*Dataset records:*
· · · · · · ·

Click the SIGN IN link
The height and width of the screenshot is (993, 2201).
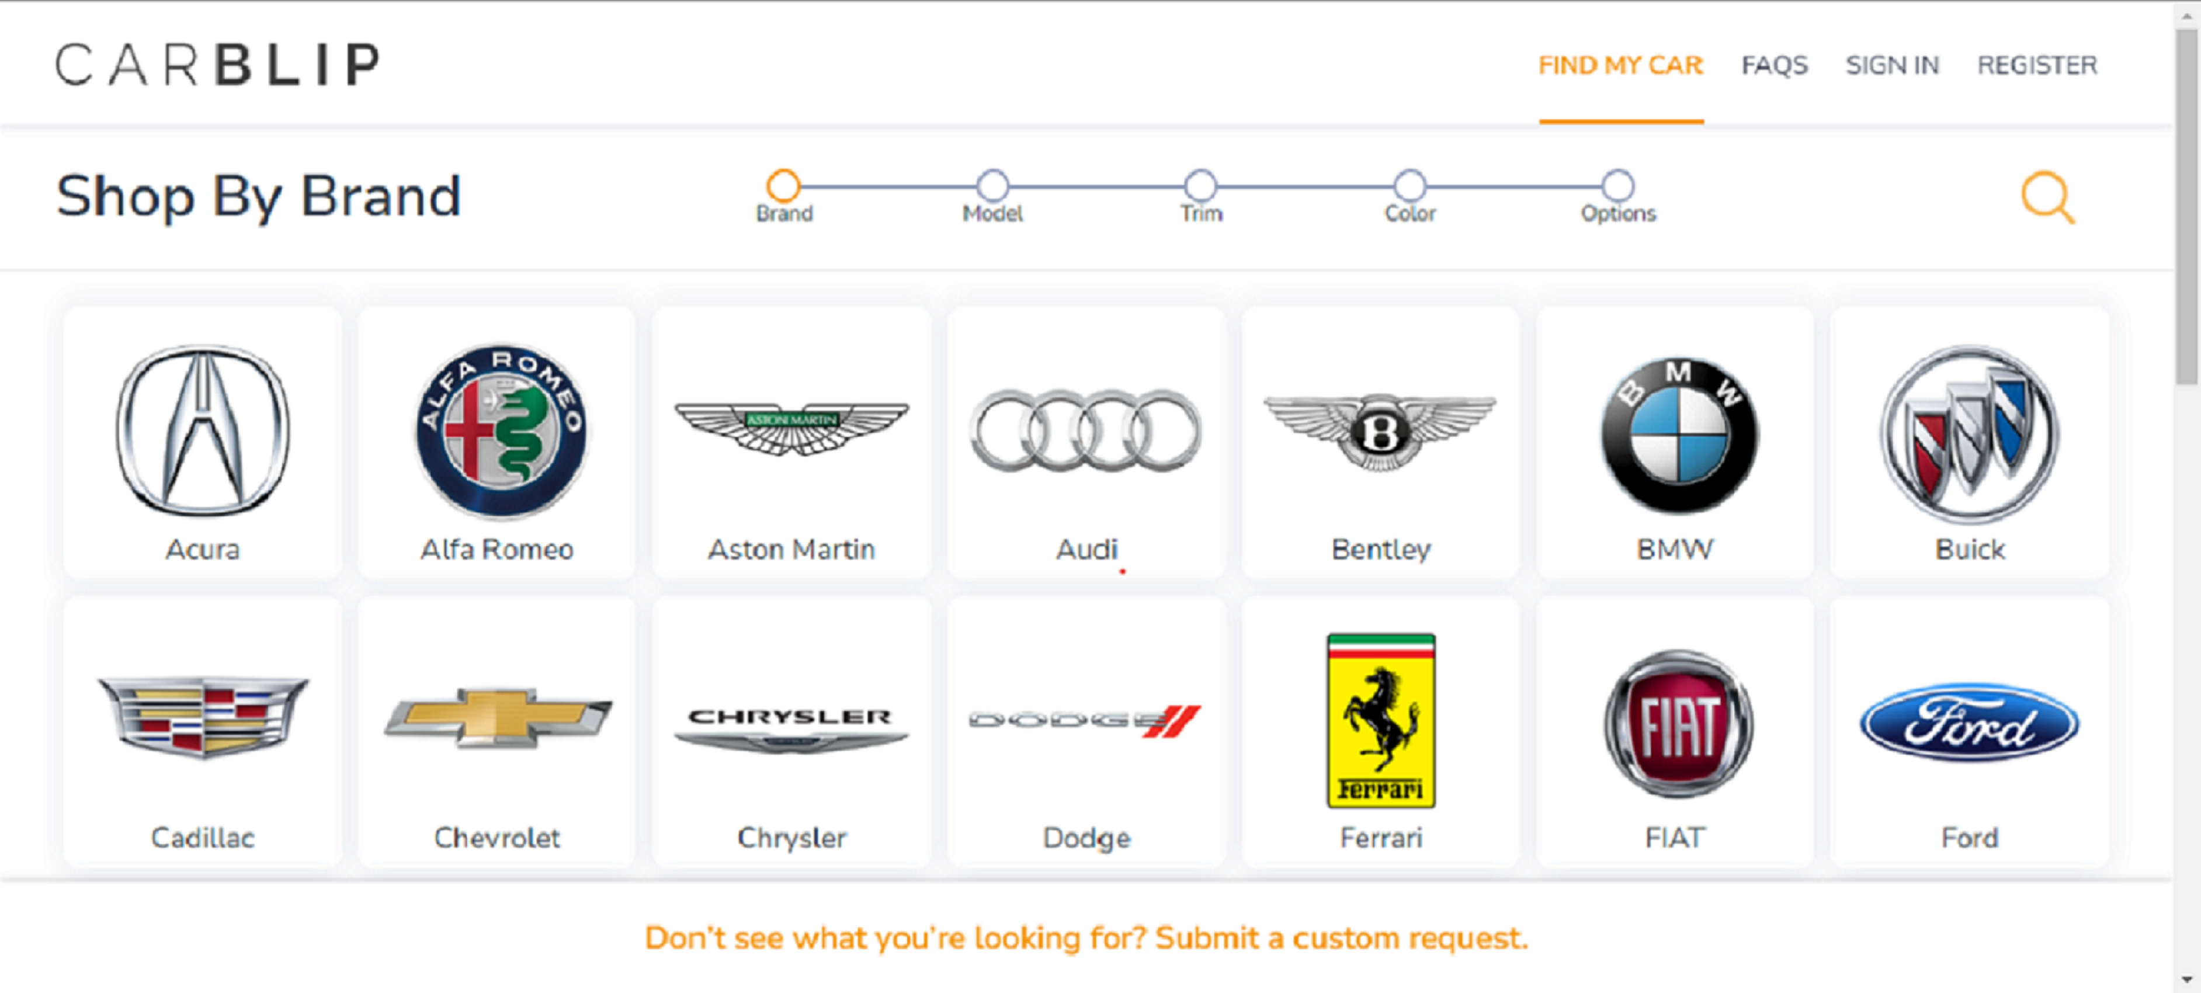(1892, 65)
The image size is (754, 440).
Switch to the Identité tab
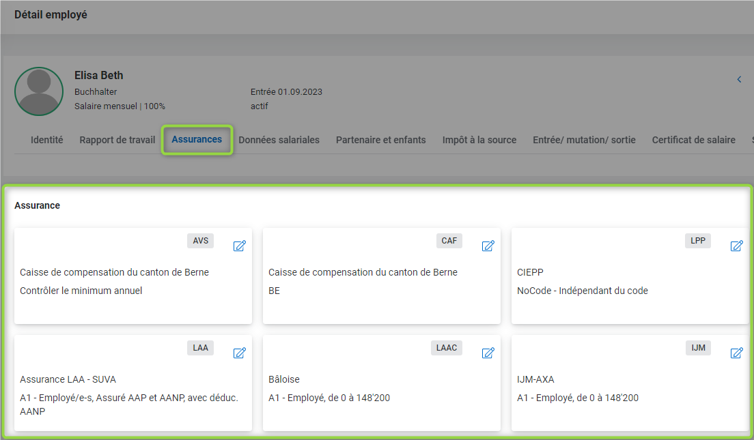pos(47,140)
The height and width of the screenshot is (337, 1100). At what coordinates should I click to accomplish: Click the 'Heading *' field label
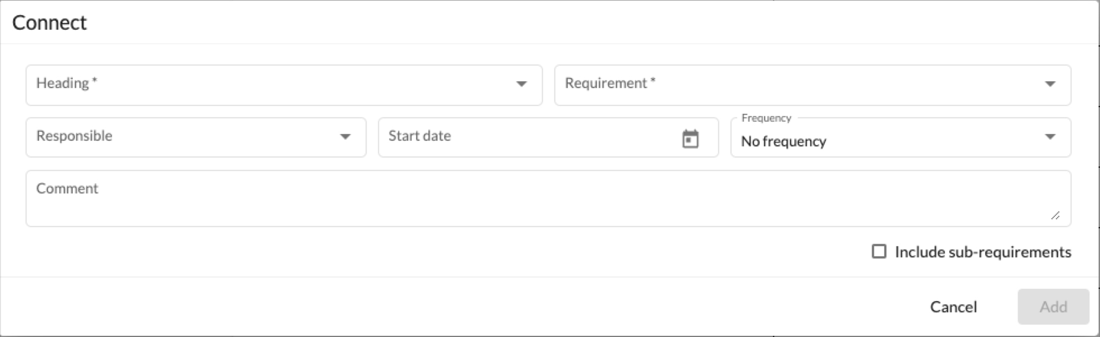tap(67, 83)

· · · · · · ·

*Goal:*
Rename "field label" to "input label" in the lines running from the one containing "The height and width of the screenshot is (337, 1100)." through the end of the lines, both ends included, and give only those lines with everything else unchanged. Leave the pictures out of the answer.

*Exercise response:*
The height and width of the screenshot is (337, 1100). At what coordinates should I click to accomplish: Click the 'Heading *' input label
tap(67, 83)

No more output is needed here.